The foregoing short discussion barely scratches the surface regarding subnetting and routing. If you are interested in learning more about IP addressing and routing, I highly recommend "IP Fundamentals: What Everyone Needs to Know about Addressing & Routing", Thomas A. Maufer, Prentice-Hall, 1999, ISBN 0-13-975483-0.

The remainder of this quide will assume that you have configured your network as shown here:

The default gateway for the DMZ computers would be 10.10.11.254 and the default gateway for the Local computers would be 10.10.10.254.
 

    WARNING: Your ISP  might assign your external interface an RFC 1918 address. If that address is in the 10.10.10.0/24 subnet then you will need to select a DIFFERENT RFC 1918 subnet for your local network and if it is in the 10.10.11.0/24 subnet then you will need to select a different RFC 1918 subnet for your DMZ.
 

IP Masquerading (SNAT)

The addresses reserved by RFC 1918 are sometimes referred to as non-routable because the Internet backbone routers don't forward packets which have an RFC-1918 destination address. When one of your local systems (let's assume local computer 1) sends a connection request to an internet host, the firewall must perform Network Address Translation (NAT). The firewall rewrites the source address in the packet to be the address of the firewall's external interface; in other words, the firewall makes it look as if the firewall itself is initiating the connection.  This is necessary so that the destination host will be able to route return packets back to the firewall (remember that packets whose destination address is reserved by RFC 1918 can't be routed accross the internet). When the firewall receives a return packet, it rewrites the destination address back to 10.10.10.1 and forwards the packet on to local computer 1.
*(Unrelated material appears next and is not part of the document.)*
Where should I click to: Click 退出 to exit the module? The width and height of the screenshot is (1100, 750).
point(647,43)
On Linux systems, the above process is often referred to as IP Masquerading and you will also see the term Source Network Address Translation (SNAT) used. Shorewall follows the convention used with Netfilter:

In Shorewall, both Masquerading and SNAT are configured with entries in the /etc/shorewall/masq file.

    If your external firewall interface is eth0, your local interface eth1 and your DMZ interface is eth2 then you do not need to modify the file provided with the sample. Otherwise, edit /etc/shorewall/masq and change it to match your configuration.
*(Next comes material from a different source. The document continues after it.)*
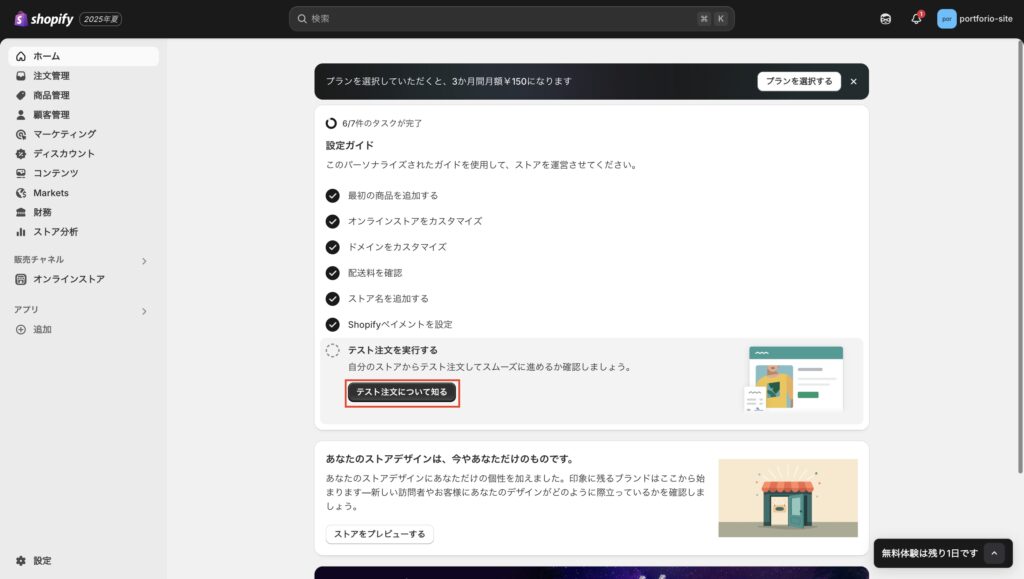
Task: Click the Shopify logo in top bar
Action: 44,19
    If your external IP is static, you can enter it in the third column in the /etc/shorewall/masq entry if you like although your firewall will work fine if you leave that column empty. Entering your static IP in column 3 makes
processing outgoing packets a little more efficient.
 

    If you are using the Debian package, please check your shorewall.conf file to ensure that the following are set correctly; if they are not, change them appropriately:
 

Port Forwarding (DNAT)

One of your goals will be to run one or more servers on your DMZ computers. Because these computers have RFC-1918 addresses, it is not possible for clients on the internet to connect directly to them. It is rather necessary for those clients to address their connection requests to your firewall who rewrites the destination address to the address of your server and forwards the packet to that server. When your server responds, the firewall automatically performs SNAT to rewrite the source address in the response.

The above process is called Port Forwarding or Destination Network Address Translation (DNAT). You configure port forwarding using DNAT rules in the /etc/shorewall/rules file.

The general form of a simple port forwarding rule in /etc/shorewall/rules is:

ACTION SOURCE DESTINATION PROTOCOL PORT SOURCE PORT ORIGINAL ADDRESS
DNAT net dmz:<server local ip address> [:<server port>] <protocol> <port>    

If you don't specify the <server port>, it is assumed to be the same as <port>.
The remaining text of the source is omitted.